Reclama porque não brigamos com a Bolívia quando esta
ocupou uma instalação da Petrobras. Defende a posição pusilânime dos EUA no
golpe em Honduras, e acusa nossa posição ali – de firme defesa democrática –
como "apelo ideológico".
Quer que o Brasil se dilua no Nafta (tratado entre os
EUA, o Canadá e o México, esses, dois países virtualmente sem soberania, até
por uma tragédia geográfica) para, afinal, sucumbirmos na Alca, Aliança de
Livre Comércio das Américas, fazendo de nós todos a colônia que já fomos de
Portugal e Espanha, agora sob outra bandeira.
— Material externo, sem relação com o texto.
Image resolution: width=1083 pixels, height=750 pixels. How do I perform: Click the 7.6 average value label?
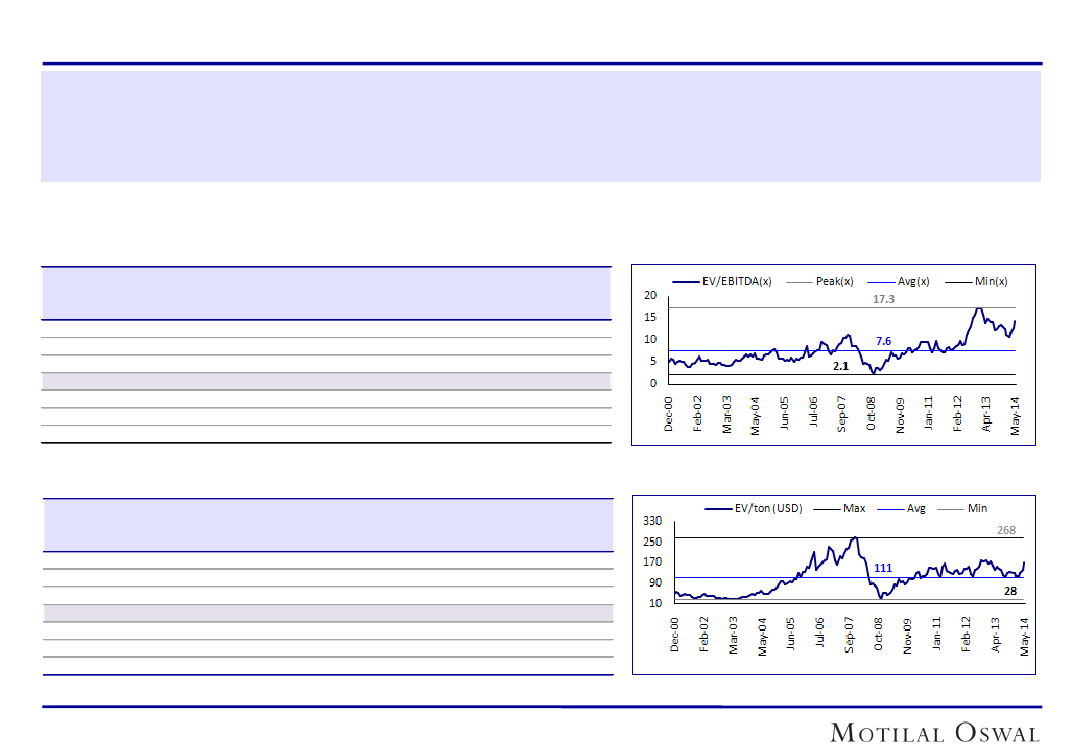(x=883, y=341)
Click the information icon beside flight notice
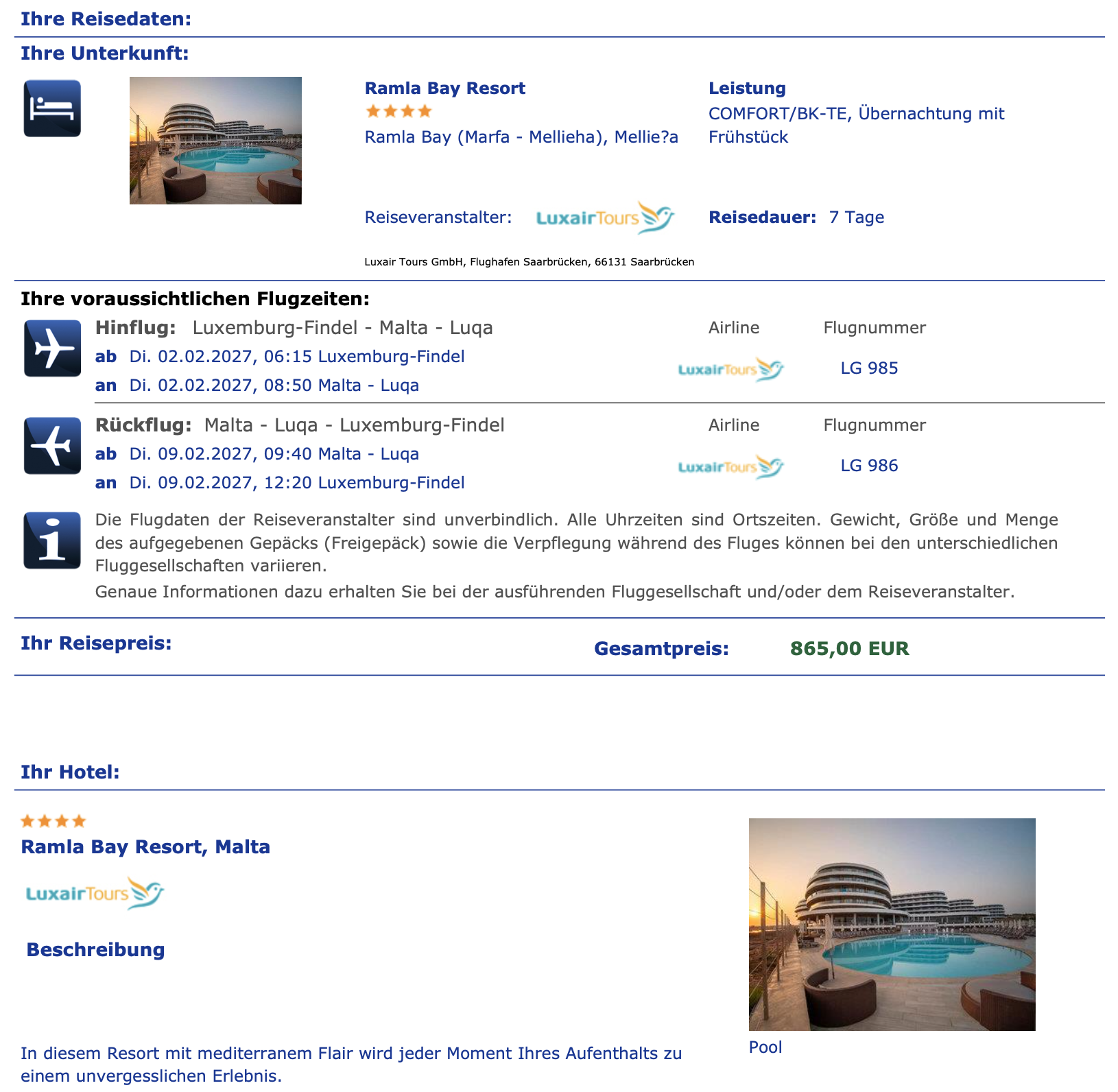The height and width of the screenshot is (1092, 1118). pyautogui.click(x=52, y=541)
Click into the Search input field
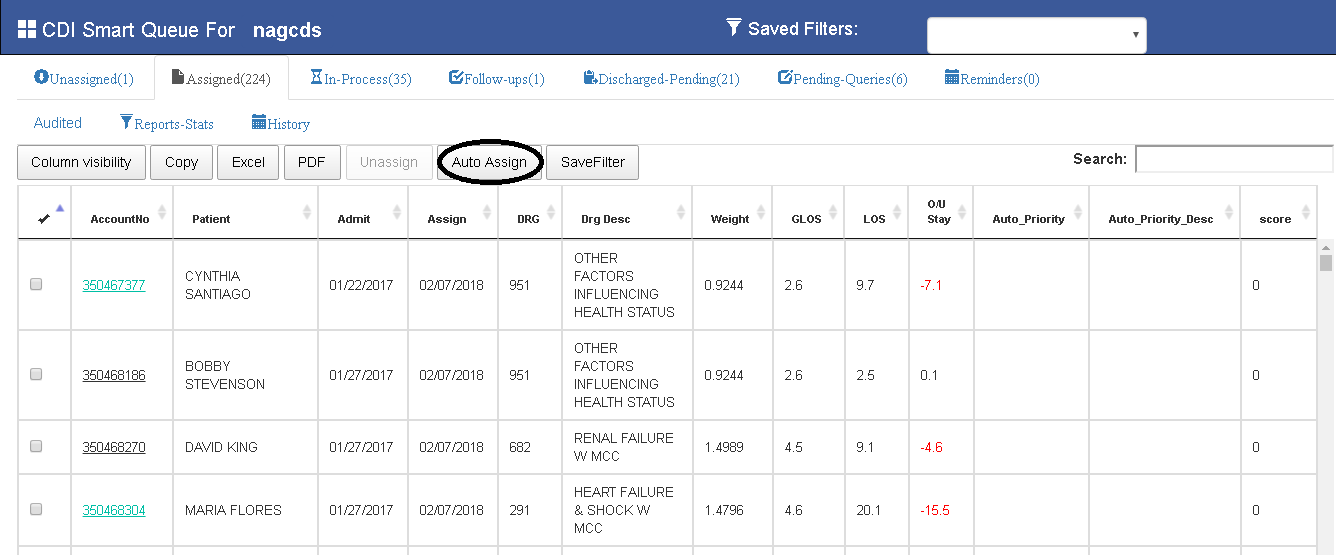The image size is (1336, 555). (x=1233, y=159)
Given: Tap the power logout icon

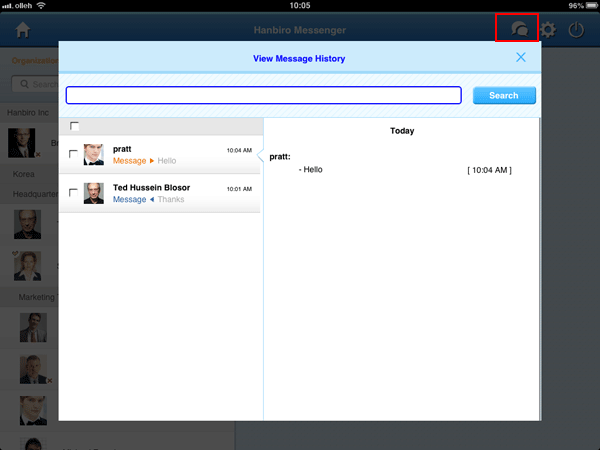Looking at the screenshot, I should click(577, 30).
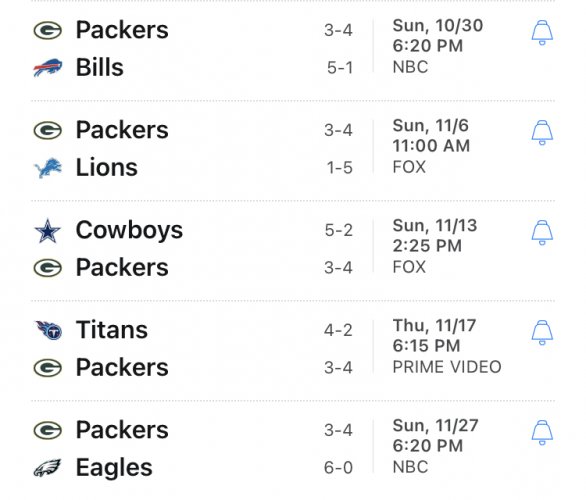Image resolution: width=586 pixels, height=500 pixels.
Task: Open the Eagles team name
Action: click(x=114, y=468)
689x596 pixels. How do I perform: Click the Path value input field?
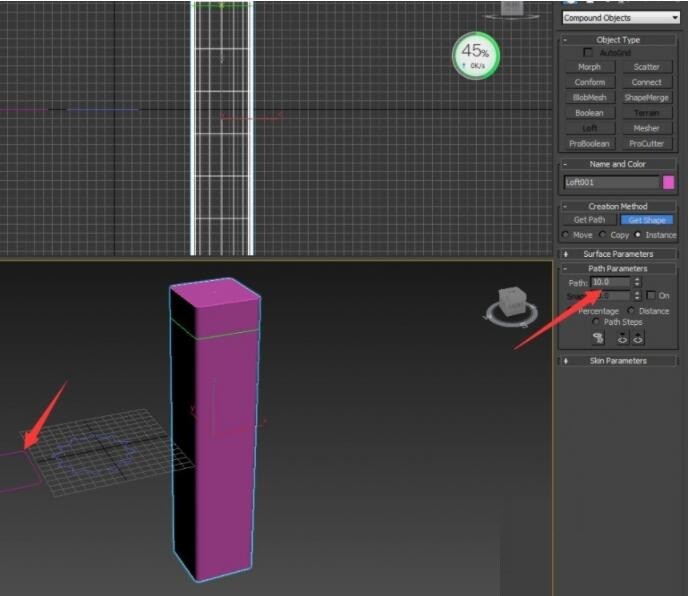[610, 283]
É por ignorância larvar ou má-fé medular que nossas
"elites" não entendem a proposta estratégica de nossa presença na
América Latina e na África?
O editorial do grande jornal é contra a presença da
Venezuela no Mercosul, a maior reserva de petróleo do mundo, e onde estão
instalados significativos interesses brasileiros. À conta do chavismo, em que
pese a partida de Chávez.
E por que o jornalão é contra o chavismo? Simplesmente
porque essa "ideologia" combate, nas terras venezuelanas, o
imperialismo norte-americano que levou o povo daquele país riquíssimo à pobreza
extrema. A Venezuela não pode integrar o Mercosul, porque se trata de uma nação
"inimiga do maior mercado consumidor do mundo, os EUA". E aí, o
editorialista confunde, numa grosseira contradição ideológica, o país
Venezuela, uma permanência, com o chavismo, um processo político-social datado.
Mais ainda: ignora, por má-fé, a profunda relação comercial que os EUA mantêm
com a Venezuela.
Afinal, esse editorial é tão sintomático do
reacionarismo antinacional, que deve ter sido escrito (embora corrigido
formalmente pelo copydesk do jornal), por um qualquer dos nossos embaixadores
de pijama, recalcados irrecuperáveis, viúvas do "Consenso de
Washington", alguns abrigados (salarialmente) na Fiesp, que, supunha-se,
estaria a serviço dos interesses dos empresários brasileiros.
Com que Brasil sonha a velha imprensa?